Et comment Doudja a vécu sa famine ? La candidose qui lui bouffait la gorge et faisait de chaque bouchée l’effet d’avaler des lames rasoir, qui pleurait en mangeant et maigrissait à vue d’œil ? Comment a t-elle vécu le jour où son docte médecin lui a promit de ne pas lui enfiler une sonde dans les reins si elle grossissait. Une promesse qu’il était incapable de tenir bien sûr à une gamine à qui il ne fallait surtout pas tenir de promesse en l’air, mais qui n’empêcha pas Doudja de se mettre à dévorer du bel appétit de la petite fille courage.

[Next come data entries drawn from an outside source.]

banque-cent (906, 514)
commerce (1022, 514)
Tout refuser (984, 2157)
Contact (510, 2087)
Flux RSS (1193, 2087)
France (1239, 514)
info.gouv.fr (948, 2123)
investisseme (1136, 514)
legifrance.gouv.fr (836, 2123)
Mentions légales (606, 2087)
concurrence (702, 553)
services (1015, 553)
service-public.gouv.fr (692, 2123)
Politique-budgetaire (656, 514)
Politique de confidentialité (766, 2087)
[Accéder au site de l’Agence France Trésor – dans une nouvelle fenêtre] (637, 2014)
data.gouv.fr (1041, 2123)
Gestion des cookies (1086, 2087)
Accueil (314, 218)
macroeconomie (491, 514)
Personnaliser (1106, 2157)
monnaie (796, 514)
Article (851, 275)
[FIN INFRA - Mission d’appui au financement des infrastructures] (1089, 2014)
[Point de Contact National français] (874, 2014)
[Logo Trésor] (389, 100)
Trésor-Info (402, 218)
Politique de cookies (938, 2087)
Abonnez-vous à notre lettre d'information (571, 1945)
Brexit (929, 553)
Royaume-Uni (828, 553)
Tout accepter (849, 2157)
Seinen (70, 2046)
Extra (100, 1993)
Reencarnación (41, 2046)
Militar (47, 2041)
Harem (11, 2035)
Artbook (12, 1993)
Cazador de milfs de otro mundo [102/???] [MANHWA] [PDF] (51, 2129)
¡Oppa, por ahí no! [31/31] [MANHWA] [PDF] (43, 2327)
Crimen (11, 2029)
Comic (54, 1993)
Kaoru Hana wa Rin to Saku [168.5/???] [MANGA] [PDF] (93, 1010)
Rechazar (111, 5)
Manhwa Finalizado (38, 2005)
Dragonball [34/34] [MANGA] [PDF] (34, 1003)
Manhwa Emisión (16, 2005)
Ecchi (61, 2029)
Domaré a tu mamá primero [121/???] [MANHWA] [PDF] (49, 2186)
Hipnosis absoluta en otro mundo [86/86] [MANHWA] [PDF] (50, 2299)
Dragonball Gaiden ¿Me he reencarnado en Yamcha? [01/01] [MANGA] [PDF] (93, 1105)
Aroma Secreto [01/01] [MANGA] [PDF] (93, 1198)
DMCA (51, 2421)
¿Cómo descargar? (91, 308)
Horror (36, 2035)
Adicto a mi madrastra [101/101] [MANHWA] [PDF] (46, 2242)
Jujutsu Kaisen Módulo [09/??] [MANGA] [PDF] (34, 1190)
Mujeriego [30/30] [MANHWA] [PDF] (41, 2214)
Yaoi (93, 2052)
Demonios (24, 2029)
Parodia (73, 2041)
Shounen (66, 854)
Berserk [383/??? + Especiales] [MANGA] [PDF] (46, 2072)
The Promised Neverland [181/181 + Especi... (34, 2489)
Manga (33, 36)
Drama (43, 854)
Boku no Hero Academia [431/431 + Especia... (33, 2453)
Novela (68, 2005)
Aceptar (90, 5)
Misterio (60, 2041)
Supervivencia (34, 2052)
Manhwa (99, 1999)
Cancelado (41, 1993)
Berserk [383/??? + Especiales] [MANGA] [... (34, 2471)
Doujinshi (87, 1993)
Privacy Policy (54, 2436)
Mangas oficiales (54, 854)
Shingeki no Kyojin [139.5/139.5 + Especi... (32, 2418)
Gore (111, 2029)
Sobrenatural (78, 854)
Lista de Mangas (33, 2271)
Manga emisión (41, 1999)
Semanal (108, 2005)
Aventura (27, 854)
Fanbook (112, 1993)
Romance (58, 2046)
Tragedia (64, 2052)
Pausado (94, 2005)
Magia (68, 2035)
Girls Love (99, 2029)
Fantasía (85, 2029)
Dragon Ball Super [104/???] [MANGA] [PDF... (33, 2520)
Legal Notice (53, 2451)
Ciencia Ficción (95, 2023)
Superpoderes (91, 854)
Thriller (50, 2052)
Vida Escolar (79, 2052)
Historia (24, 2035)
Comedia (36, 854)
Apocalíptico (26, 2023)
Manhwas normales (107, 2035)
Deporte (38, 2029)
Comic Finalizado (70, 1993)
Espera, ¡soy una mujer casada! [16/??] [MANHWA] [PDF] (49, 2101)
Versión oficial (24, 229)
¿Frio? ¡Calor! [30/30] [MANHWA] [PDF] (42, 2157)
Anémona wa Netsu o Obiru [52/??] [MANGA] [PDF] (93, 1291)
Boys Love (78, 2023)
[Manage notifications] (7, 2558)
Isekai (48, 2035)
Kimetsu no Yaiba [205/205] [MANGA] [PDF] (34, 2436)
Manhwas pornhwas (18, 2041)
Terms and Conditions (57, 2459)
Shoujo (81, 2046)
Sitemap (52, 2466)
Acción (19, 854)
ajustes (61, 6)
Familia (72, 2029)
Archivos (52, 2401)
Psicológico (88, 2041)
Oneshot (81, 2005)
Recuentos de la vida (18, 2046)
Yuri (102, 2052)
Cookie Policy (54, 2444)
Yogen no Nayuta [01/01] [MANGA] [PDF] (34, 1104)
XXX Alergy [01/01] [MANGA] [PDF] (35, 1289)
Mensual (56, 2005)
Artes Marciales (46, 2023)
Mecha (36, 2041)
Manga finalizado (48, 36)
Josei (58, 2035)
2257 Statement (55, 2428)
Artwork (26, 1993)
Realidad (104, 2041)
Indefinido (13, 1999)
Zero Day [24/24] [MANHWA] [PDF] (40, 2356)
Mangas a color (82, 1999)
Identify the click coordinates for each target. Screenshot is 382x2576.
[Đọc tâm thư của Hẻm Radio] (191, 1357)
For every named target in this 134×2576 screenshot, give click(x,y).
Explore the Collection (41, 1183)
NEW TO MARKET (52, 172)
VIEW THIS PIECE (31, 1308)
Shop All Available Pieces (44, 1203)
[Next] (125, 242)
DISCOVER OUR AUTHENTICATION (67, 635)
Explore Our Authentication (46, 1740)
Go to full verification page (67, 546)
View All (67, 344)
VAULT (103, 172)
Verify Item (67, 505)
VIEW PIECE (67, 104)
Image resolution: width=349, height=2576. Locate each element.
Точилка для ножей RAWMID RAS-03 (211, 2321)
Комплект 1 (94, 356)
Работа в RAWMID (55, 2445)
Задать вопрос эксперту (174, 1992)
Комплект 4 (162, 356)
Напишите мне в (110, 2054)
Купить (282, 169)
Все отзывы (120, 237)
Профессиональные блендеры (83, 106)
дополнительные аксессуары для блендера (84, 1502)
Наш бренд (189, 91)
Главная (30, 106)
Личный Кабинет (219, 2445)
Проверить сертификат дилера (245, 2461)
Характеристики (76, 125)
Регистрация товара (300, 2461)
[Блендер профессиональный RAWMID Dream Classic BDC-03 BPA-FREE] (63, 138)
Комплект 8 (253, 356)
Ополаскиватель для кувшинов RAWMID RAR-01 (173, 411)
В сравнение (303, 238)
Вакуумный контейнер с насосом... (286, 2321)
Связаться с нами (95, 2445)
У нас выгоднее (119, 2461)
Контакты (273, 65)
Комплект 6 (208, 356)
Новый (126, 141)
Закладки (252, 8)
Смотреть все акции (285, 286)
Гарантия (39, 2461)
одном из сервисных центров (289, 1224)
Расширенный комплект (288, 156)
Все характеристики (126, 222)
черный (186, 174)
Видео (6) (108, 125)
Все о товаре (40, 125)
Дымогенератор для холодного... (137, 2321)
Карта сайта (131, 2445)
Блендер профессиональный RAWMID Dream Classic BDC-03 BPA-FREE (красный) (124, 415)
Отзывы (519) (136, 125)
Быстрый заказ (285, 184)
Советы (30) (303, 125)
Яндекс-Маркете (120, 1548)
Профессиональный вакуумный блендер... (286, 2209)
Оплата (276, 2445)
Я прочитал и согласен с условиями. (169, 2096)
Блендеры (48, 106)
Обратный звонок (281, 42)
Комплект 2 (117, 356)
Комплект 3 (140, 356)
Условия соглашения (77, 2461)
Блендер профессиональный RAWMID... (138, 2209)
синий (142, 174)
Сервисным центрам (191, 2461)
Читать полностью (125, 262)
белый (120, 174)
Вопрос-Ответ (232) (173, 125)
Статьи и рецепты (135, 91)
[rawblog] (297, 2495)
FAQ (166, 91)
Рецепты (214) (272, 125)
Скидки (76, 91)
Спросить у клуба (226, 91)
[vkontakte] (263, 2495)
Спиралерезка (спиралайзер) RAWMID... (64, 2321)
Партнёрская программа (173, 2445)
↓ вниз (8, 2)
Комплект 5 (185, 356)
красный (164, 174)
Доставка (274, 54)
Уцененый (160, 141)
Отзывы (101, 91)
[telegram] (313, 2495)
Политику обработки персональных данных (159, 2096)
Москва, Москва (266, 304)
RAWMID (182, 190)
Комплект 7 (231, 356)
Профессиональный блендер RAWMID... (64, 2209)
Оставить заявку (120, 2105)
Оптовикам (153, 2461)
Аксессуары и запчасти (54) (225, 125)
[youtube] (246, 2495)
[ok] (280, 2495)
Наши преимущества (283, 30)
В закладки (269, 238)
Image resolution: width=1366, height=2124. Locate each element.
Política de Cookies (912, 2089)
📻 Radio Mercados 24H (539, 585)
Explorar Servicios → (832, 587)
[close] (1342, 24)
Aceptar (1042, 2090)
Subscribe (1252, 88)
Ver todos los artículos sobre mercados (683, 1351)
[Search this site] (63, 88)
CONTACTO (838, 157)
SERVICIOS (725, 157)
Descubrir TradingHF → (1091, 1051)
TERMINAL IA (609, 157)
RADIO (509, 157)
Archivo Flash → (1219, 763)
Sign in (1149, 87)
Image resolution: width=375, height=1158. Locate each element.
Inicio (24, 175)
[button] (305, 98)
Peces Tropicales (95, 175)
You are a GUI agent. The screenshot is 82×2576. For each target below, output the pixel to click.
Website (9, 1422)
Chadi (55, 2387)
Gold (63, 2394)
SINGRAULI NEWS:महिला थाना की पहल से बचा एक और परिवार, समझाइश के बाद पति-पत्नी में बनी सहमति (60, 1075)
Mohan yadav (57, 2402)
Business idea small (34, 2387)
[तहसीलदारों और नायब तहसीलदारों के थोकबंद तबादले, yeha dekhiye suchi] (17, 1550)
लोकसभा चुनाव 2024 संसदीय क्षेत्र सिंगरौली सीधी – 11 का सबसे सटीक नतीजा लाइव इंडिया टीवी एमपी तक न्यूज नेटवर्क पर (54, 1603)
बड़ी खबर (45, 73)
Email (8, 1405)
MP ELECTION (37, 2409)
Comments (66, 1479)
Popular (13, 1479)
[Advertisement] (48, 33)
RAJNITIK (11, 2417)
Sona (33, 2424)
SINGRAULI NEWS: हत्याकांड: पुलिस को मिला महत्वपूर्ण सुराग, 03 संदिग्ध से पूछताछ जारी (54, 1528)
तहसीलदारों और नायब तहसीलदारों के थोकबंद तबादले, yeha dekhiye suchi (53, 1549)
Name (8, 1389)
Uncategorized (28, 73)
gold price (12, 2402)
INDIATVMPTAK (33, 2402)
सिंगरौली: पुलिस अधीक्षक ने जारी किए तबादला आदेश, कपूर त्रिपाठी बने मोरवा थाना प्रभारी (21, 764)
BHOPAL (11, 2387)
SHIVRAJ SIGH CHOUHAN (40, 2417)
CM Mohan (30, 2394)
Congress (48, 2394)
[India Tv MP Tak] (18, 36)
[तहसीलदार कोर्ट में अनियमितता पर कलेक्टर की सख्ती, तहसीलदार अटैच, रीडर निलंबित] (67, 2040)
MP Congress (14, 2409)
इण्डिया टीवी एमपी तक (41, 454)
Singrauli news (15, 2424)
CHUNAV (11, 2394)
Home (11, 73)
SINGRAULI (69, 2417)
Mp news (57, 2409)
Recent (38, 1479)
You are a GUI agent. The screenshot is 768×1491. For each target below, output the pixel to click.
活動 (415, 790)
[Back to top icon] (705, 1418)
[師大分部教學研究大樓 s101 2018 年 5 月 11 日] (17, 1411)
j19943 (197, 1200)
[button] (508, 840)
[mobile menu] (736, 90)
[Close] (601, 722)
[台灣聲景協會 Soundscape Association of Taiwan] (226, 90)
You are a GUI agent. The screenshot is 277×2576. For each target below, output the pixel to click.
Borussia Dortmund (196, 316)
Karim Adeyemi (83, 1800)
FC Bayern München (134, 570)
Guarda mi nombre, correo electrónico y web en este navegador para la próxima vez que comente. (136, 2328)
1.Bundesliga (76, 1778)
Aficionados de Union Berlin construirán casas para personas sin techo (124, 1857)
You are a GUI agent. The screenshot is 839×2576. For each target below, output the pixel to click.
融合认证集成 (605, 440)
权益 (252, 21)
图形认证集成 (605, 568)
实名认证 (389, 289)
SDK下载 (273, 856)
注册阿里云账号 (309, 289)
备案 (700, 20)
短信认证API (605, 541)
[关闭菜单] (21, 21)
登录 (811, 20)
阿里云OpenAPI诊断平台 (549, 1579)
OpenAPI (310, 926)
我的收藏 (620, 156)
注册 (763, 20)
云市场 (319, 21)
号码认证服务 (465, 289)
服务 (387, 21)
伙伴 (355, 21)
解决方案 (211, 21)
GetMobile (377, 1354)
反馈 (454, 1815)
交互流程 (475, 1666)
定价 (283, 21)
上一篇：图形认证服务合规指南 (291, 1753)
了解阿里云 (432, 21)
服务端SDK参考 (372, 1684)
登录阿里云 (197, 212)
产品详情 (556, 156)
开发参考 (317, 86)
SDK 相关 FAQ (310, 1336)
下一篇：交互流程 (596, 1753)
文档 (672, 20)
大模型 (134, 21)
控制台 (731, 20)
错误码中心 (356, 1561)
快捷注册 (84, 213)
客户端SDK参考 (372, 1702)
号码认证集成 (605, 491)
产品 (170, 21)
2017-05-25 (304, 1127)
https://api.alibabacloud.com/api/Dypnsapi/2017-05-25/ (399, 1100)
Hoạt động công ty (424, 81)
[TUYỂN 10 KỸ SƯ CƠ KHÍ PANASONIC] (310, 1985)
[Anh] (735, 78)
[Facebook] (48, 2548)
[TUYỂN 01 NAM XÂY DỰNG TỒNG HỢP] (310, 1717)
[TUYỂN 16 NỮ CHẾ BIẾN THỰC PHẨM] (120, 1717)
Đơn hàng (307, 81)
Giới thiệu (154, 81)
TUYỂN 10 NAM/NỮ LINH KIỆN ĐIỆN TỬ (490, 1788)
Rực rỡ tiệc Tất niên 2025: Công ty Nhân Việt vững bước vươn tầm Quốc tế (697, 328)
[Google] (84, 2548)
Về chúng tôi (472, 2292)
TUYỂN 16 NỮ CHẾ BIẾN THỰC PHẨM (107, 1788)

Comment vécu t-elle la pose de la sonde finalement en dépit de tous ses efforts ?
Elle ne la vécu pas, elle se laissa partir dans les coussins roses, comme un caniche, gavée de sucre.

Et lui non plus ne vécu pas, il survécu, et n’oublia jamais.
A la mort de Doudja, Anna sentit une telle menace pour son couple, qu’elle accéda finalement à sa requête, un avocat et l’association derrière eux. Mais bien entendu, c’était beaucoup trop tard… Raph était épuisé, Myriam avait perdu son pouvoir à la direction de l’association, deux juges de plus passèrent par là, le couple s’était peu à peu usé dans la douleurs des autres et leur propre ennui existentiel, les digues se rompirent quand enfin le sort d’Amin fut arrêté. Ca tombait bien, Anna ne supportait pas la pugnacité de leur avocate. Raph sombra pour une autre, avant de sombrer pour de bon.

Elle portait un pull fin turquoise qui moulait ses seins avec sévérité, un pantalon noir, un sac à main en bandoulière, noir également. C’était le printemps, le ciel était livide. Pas maquillée, elle avait le regard distant, les cheveux tirés en arrière, une expression de maîtresse d’école qui éclairait son visage d’une aura de juste sévérité. La femme indépendante qui le regardait s’approcher, plantée à côté de l’avocate. L’avocate n’était même plus son soucis. Ce n’était plus qu’un rendez-vous, un rendez-vous final et définitif, et lui ne lui bouffait plus le foie. Il avait grossit, le visage bouffi, les yeux éteints, les cheveux en bataille, avec des couches de pull sur lui et un pantalon chiffonné. Il ne sautait plus, il ne chantait plus, il n’offrait plus de bouquet, il était mort. Mort. Au téléphone elle lui avait dit :
- J’espère que tu ne vas pas demander la garde d’Amin !
- Mais non !
Un mois qu’il était sortit de psychiatrie, deuxième internement en six mois, deux dépressions nerveuses depuis qu’elle l’avait quitté…. Qu’est-ce qu’elle croyait ? Il se sentait à peine capable de s’occuper de lui-même. Rien, elle ne croyait rien, elle le méprisait à son tour, il s’était effondré, bon pour la casse donc et assez con pour s’acharner dans son état.
- Salut.
- Bonjour, tu vas bien ?
- Ca va.
- On y va ?
-Mmmh.
Ils pénétrèrent dans le tribunal où au terme d’une nouvelle mascarade, la juge attribua Amin à son grand-père. Or c’était précisément parce qu’elle ne voulait pas qu’il ait les enfants que Tassadite avait demandé à Sarah de les adopter. Parce que ce grand-père, son père l’avait chassé quand il avait su qu’elle était enceinte de Doudja et que la seule chose qui n’avait jamais intéressé ce vieil homme c’était le mâle. Ni mal, ni fille, petite ou non. Mais Anna se sentit légère, enfin. Enfin tout était terminé, réglé, en sortant du tribunal elle déclara sur un ton définitif :
- C’est mieux comme ça… Je crois qu’au fond ce n’était pas mon histoire…
Raph la regarda sans rien dire, effaré et incapable de réagir, paralysé par les
antidépresseurs, les somnifères, les neuroleptiques joyeux des monstres heureux… Puis repartit en marmonnant un salut.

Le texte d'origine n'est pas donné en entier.